Northland, the title company’s Errors and Omissions insurance carrier denied coverage and refused to defend. Chicago Title and the title company eventually entered into a consent judgment, and Chicago Title sued Northland for payment of the consent judgment. The trial court found that exclusions in the Northland policy precluded coverage. This appeal followed.
On appeal, Chicago Title argued that the underlying lawsuit contained a negligence count and that negligence was covered under the Northland policy. However, the 4th DCA held that:
We agree with the trial court that semantics cannot avoid the obvious. Where the application of one or more policy exclusions applies to the face of the complaint, no duty to defend exists, even if the complaint alleges facts that would otherwise give rise to a covered claim….
Any liability based on negligence stems from and is depended on the misappropriation of funds by the attorney.
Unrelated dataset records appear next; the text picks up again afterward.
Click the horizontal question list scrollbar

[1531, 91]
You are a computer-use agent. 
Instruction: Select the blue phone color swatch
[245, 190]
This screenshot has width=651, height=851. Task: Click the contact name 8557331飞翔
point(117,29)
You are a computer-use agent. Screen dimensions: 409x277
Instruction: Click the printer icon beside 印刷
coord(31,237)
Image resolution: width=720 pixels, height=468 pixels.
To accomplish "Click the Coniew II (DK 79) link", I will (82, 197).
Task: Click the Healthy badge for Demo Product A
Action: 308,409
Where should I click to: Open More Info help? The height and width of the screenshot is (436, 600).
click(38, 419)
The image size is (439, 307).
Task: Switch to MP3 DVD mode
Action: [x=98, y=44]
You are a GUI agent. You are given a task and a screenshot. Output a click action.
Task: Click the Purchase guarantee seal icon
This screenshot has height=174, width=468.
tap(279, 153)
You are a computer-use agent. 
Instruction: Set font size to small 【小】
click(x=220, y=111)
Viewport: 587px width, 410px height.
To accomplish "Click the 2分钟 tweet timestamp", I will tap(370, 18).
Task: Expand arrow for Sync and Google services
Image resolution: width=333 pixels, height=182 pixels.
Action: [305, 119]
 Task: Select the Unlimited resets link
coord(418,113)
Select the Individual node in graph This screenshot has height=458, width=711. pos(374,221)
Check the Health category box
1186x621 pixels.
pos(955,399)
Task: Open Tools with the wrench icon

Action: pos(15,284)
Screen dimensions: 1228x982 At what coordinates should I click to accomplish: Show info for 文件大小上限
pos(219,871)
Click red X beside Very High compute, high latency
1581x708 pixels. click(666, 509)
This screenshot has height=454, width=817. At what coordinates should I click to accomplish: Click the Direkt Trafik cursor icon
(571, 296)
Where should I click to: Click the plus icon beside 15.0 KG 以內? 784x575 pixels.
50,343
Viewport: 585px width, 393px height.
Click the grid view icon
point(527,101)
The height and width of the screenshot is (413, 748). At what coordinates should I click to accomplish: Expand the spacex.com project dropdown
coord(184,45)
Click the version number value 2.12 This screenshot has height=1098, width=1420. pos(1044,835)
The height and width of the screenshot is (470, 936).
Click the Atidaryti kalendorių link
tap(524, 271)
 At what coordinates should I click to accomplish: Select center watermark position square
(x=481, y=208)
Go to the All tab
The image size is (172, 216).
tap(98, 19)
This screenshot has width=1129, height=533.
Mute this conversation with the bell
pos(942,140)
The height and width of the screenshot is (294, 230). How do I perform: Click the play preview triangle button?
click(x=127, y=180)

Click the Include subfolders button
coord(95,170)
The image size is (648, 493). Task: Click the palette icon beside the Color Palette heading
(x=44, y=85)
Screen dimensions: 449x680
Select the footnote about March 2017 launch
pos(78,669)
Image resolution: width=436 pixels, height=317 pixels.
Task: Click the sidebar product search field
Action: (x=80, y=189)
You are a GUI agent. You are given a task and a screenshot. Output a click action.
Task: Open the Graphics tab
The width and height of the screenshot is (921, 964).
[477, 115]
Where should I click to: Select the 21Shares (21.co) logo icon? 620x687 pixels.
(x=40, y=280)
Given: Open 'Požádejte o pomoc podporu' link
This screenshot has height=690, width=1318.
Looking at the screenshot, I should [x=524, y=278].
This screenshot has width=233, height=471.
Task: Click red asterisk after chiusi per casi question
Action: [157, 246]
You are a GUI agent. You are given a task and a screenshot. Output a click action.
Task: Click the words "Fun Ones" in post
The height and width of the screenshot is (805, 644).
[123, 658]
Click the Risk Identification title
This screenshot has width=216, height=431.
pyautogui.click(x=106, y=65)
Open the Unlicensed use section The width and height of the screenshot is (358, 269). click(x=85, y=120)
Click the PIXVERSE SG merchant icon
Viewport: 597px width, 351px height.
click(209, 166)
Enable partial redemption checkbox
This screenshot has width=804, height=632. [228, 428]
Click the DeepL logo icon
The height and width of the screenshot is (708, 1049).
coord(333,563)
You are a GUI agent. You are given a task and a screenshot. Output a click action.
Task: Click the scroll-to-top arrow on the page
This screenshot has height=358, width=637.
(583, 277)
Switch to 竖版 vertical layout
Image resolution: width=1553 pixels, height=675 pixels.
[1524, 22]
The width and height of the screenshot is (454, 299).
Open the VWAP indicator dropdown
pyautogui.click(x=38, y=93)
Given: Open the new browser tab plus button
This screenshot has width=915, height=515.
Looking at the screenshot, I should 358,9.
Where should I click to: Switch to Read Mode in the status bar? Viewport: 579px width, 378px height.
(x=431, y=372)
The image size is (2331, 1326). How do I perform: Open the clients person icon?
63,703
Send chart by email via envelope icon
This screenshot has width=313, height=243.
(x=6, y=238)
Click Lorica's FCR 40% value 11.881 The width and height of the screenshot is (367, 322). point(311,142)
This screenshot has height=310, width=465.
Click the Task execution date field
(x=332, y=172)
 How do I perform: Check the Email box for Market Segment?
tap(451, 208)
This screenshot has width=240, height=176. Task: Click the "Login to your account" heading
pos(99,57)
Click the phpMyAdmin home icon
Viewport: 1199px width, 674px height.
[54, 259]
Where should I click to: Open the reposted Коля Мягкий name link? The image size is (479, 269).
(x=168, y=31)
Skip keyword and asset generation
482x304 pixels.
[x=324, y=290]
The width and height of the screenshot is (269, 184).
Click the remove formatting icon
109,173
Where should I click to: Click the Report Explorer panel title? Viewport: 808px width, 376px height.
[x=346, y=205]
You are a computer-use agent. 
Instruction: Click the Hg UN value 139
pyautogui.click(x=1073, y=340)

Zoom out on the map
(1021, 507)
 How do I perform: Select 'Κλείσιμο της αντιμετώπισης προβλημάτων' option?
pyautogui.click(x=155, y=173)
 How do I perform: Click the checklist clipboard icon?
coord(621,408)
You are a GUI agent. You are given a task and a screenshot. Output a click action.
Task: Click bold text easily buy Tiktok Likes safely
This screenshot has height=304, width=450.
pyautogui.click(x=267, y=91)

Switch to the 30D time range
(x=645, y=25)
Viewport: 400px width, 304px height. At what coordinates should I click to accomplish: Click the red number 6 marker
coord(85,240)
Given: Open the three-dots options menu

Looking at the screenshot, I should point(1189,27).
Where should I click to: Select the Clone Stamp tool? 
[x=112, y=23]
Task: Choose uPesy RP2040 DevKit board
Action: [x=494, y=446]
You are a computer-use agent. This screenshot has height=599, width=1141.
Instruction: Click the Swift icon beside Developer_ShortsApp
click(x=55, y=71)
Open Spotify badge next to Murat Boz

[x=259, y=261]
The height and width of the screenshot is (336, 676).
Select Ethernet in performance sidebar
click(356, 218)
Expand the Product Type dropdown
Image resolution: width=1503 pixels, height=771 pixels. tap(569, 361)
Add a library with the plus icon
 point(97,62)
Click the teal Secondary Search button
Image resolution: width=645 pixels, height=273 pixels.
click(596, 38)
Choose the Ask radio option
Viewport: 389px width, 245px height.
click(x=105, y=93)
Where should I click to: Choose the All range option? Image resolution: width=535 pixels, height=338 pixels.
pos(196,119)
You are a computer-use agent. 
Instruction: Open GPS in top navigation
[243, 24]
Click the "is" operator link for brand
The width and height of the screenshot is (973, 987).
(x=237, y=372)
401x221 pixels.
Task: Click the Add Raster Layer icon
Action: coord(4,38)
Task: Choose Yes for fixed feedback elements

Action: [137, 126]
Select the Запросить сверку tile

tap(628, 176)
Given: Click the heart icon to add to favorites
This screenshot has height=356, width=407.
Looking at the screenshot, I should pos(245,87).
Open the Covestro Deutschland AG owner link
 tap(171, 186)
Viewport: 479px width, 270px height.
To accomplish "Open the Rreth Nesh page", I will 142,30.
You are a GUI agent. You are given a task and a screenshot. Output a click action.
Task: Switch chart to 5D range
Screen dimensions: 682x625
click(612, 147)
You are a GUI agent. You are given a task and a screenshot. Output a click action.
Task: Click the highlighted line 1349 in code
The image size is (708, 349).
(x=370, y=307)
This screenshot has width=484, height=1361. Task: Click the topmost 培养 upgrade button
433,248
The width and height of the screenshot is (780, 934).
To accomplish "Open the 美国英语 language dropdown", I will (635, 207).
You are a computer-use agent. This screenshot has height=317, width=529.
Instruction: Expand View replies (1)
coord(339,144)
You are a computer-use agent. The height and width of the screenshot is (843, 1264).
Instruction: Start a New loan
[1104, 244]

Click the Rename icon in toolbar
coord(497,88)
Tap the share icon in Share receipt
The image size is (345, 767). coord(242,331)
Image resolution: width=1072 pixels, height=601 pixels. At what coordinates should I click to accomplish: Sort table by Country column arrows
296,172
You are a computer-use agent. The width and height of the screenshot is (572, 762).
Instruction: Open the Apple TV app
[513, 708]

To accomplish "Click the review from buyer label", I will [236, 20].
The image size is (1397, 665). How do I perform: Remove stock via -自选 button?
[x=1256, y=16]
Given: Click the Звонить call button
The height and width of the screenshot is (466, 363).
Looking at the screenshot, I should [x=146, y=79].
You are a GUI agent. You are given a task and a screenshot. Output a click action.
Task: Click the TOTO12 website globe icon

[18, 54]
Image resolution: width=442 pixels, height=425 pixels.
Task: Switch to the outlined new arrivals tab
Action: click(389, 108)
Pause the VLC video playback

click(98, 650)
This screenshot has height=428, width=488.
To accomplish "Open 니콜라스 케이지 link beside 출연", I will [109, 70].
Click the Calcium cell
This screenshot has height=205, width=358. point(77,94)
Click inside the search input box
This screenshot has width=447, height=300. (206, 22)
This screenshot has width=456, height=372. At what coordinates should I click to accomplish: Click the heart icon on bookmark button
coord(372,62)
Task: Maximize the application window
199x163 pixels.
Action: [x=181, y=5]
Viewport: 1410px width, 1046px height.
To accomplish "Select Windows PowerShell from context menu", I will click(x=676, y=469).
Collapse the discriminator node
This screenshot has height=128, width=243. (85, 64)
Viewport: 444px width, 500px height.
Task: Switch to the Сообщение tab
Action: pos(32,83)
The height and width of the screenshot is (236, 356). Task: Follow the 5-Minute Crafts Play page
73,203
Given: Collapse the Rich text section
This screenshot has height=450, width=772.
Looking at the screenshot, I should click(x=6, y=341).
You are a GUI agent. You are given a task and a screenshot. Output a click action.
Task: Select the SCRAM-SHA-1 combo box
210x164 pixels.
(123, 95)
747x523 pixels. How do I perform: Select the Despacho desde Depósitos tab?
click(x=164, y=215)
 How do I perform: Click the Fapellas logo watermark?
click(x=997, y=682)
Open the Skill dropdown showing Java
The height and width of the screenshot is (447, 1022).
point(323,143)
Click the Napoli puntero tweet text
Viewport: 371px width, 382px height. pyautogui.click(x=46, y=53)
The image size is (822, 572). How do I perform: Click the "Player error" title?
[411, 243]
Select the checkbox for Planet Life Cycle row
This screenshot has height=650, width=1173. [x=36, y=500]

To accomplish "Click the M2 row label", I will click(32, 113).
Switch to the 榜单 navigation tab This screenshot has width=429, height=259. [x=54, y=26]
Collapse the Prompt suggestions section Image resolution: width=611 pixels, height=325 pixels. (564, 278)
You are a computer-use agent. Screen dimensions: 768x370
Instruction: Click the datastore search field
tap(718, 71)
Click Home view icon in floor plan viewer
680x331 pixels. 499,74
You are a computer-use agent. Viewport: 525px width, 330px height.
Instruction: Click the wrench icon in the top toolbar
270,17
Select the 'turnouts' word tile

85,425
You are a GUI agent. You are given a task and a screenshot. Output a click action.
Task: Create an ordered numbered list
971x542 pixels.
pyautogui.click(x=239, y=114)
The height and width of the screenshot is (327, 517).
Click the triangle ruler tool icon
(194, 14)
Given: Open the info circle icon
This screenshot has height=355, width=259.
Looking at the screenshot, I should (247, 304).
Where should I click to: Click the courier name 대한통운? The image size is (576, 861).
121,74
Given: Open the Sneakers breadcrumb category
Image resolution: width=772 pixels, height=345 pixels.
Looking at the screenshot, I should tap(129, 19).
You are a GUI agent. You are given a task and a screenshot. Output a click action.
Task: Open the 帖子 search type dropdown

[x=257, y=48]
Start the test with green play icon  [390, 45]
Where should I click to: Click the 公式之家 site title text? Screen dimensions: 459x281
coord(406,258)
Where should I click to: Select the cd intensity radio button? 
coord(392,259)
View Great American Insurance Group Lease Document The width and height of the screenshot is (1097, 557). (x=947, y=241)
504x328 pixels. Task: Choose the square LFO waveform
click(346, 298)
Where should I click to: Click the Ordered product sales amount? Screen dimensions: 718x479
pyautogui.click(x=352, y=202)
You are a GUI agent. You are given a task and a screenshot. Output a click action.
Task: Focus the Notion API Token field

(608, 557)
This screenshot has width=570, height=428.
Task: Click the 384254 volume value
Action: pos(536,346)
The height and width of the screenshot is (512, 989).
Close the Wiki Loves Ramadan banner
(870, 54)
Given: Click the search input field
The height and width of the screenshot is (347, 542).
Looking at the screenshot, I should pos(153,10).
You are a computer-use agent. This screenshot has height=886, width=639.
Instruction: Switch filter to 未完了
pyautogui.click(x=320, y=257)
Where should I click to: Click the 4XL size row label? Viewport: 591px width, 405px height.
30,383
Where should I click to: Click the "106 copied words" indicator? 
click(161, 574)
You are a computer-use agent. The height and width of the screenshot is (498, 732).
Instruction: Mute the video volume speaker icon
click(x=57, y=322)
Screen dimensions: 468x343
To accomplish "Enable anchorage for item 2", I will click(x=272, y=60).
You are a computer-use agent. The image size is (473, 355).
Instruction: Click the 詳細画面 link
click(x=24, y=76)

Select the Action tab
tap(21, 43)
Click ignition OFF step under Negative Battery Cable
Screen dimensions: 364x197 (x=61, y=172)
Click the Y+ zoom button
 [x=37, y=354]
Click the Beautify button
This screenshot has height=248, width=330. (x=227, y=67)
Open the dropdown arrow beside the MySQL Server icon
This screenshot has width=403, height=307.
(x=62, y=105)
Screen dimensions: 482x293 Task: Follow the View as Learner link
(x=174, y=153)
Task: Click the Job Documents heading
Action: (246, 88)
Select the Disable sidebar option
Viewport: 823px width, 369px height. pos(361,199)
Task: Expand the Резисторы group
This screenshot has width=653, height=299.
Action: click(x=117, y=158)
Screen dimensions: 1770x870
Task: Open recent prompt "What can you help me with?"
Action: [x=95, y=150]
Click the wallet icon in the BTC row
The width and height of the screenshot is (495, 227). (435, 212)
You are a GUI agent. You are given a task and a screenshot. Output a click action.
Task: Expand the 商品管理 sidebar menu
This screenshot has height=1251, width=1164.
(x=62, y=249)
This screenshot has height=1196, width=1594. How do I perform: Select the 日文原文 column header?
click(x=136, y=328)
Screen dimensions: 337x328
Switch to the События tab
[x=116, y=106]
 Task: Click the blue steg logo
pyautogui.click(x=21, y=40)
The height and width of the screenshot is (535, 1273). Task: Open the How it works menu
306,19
Typically, if one of the counts in a complaint fall within coverage, then the defendant’s insurer must provide a defense, and it must defend all counts. However, what the 4th DCA is holding here is that when the underlying complaint clearly sets forth facts that render the entire claim excluded (i.e. an intentional misappropriate of funds), the insurer is not required to defend simply because the complaint attempts to plead the case back into coverage by sticking in a "negligence" count. The fact that the underlying complaint pled a negligence count (which is a covered cause of loss), does not create coverage where the facts of the claim as set forth in the complaint clearly demonstrate an excluded cause of loss (theft by the attorney).
It seems that the E & O policy would cover negligent acts that resulted in a funds shortage, such as an accounting error that resulted in a shortfall to pay the mortgage. However, the policy did contain an "Additional Exclusion Endorsement" which may even preclude coverage in this context.